### WHAT IS NEEDED
Word-for-word reproduction, images excluded: copy every entry below.
══ EXERCISE MATERIALS
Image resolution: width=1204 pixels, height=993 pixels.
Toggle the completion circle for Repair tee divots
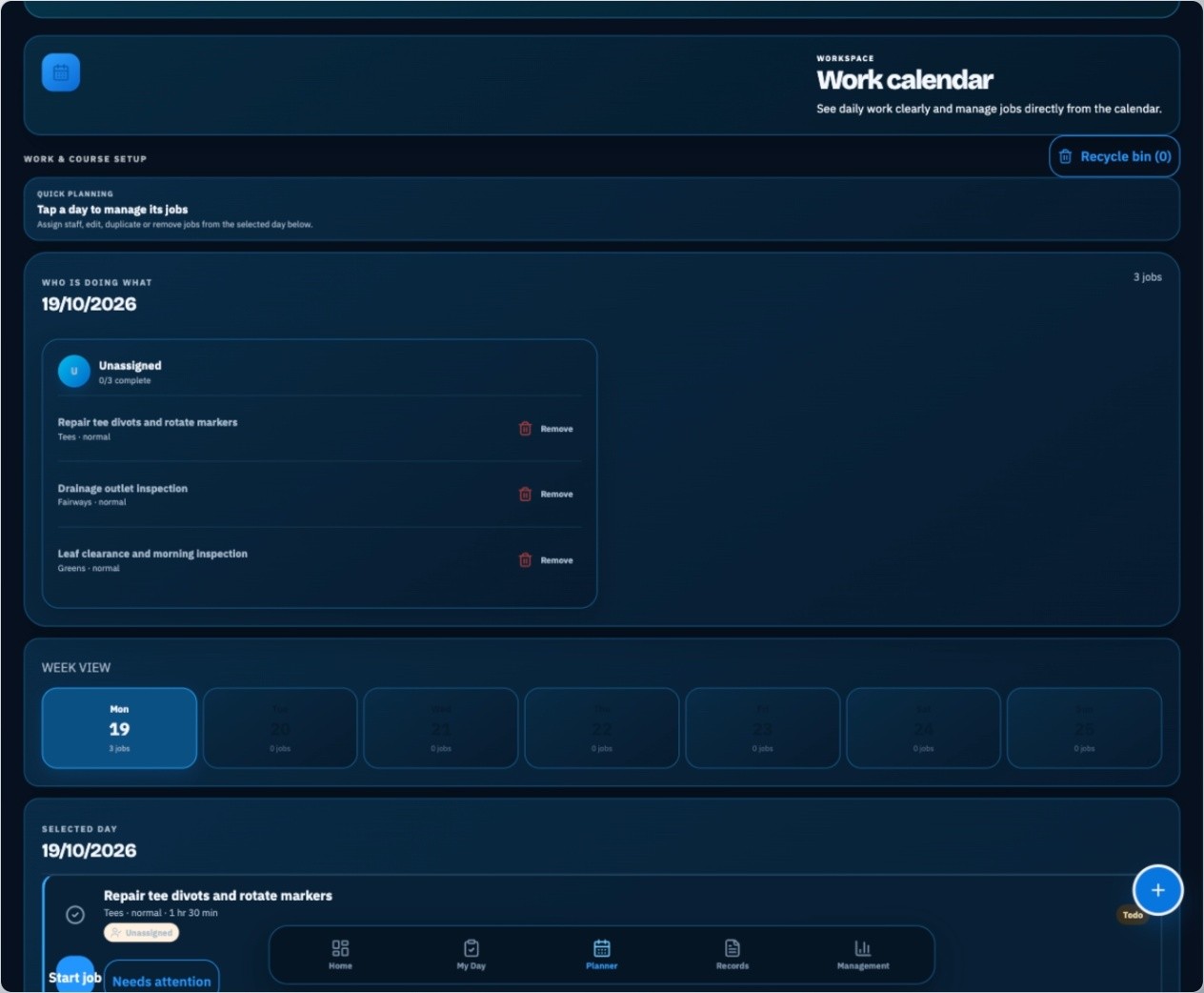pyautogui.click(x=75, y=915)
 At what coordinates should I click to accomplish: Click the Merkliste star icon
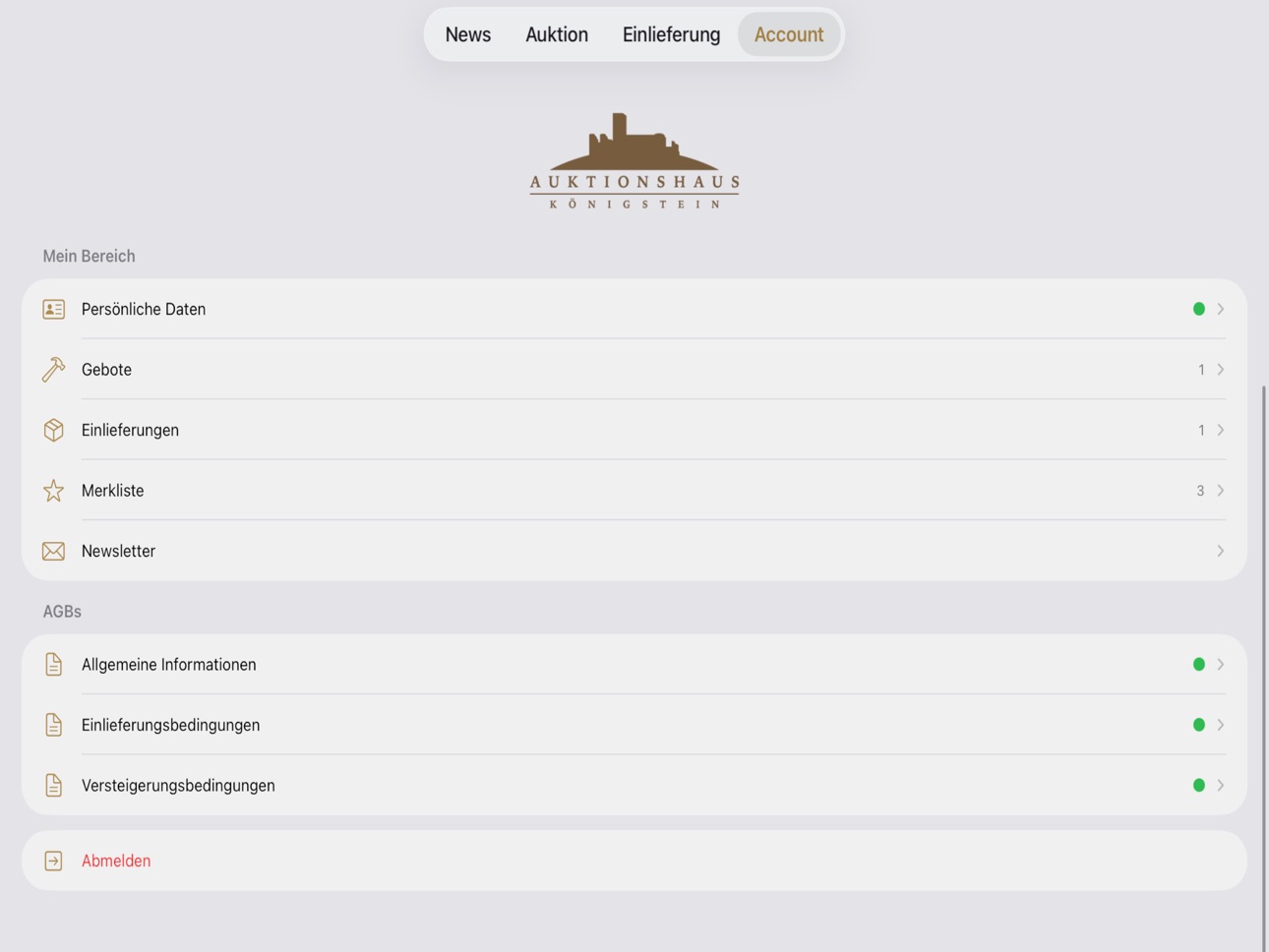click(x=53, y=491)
════
### RESPONSE
Image resolution: width=1204 pixels, height=993 pixels.
Toggle the completion circle for Repair tee divots
pyautogui.click(x=75, y=915)
 At what coordinates should I click to accomplish: Click the Merkliste star icon
click(x=53, y=491)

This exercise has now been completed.